Researchers

Professor Neil Sebire, Professor of Paediatric Pathology, Great Ormond Street Children’s Hospital

Dr Victoria Bryant, Clinical Research Associate, UCL Great Ormond Street Institute of Child Health

Project summary

It is well known that around 1 in 1000 otherwise healthy babies may die suddenly and unexpectedly in their sleep with no definite cause found even after thorough standard investigation, this phenomenon being known as sudden infant death syndrome (SIDS) or ‘cot-death’. This is the commonest group of deaths in childhood of children without known underlying medical problems, and much research has been carried out to try and find the cause of cot-death.

However, whilst much less common, it is not widely appreciated that children aged more than one year may also suffer from a similar condition, termed sudden unexpected death in childhood or SUDC. In contrast to SIDS there is hardly any research investigating SUDC.

The aim of this research study is to investigate SUDC cases from a single specialist centre to find out what are the characteristics of these cases, whether they differ from SIDS cases in terms of what is found on investigations, and to start to address specific questions that have been suggested about whether certain brain abnormalities or infections may be a cause of SUDC, using a range of special research laboratory techniques, such as measuring levels of different proteins and comparing them between cases.

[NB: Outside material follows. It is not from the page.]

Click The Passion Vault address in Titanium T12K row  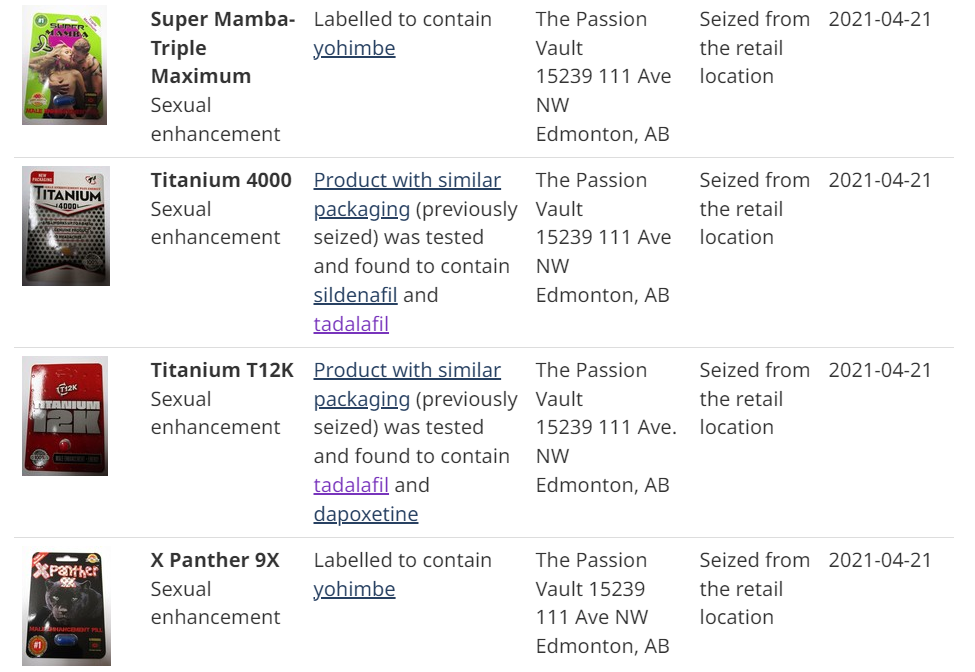click(606, 428)
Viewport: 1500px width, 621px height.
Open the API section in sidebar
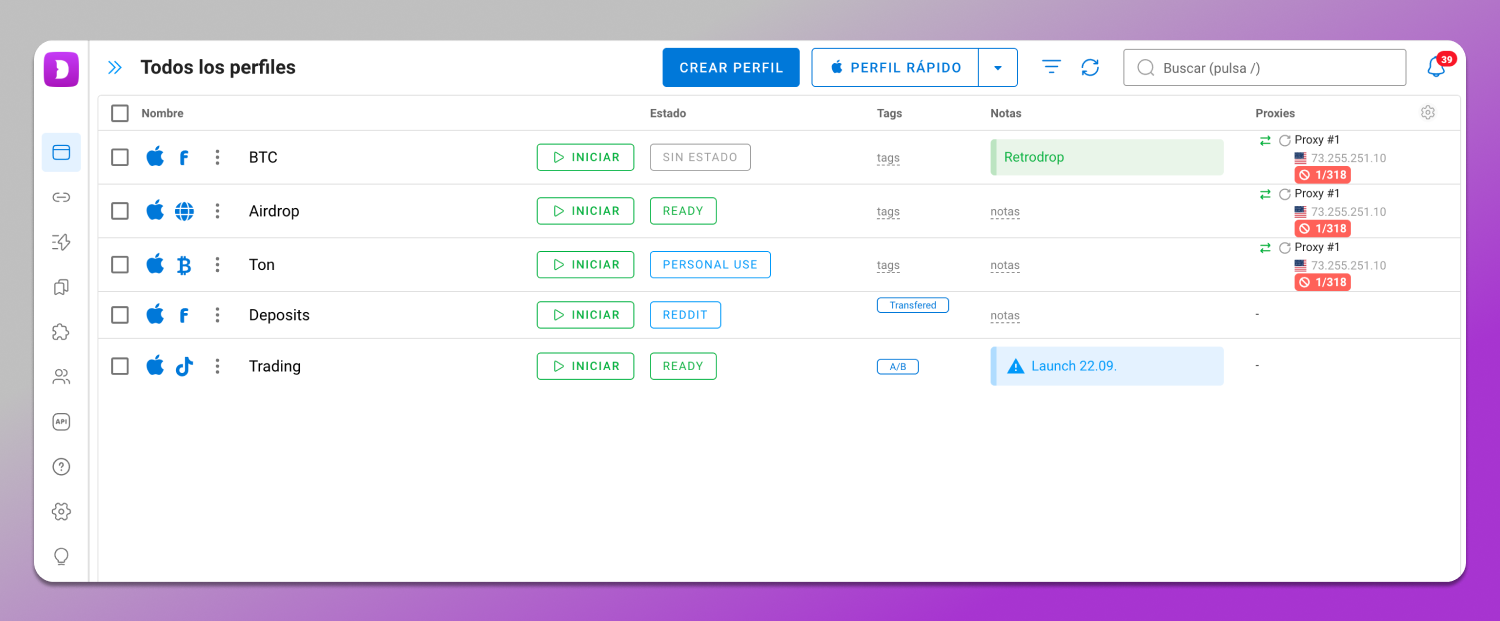click(x=61, y=422)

The work will be carried out at Great Ormond Street Hospital (GOSH), one of the leading children’s hospitals in the world, by a specialist team of pathologists. GOSH has developed a unique database containing non-identifiable details of >3,500 paediatric post-mortem examinations, allowing investigation of SUDC cases, compared to other groups of infant and child death.

The team will be led by Professor Neil Sebire, an international expert in the area of infant death research who has been recognised by NIHR as one of the UK’s leading medical academics. The findings will raise awareness of SUDC, and provide new knowledge regarding what may cause these otherwise apparently well children to die suddenly and unexpectedly, in order that future cases may be prevented.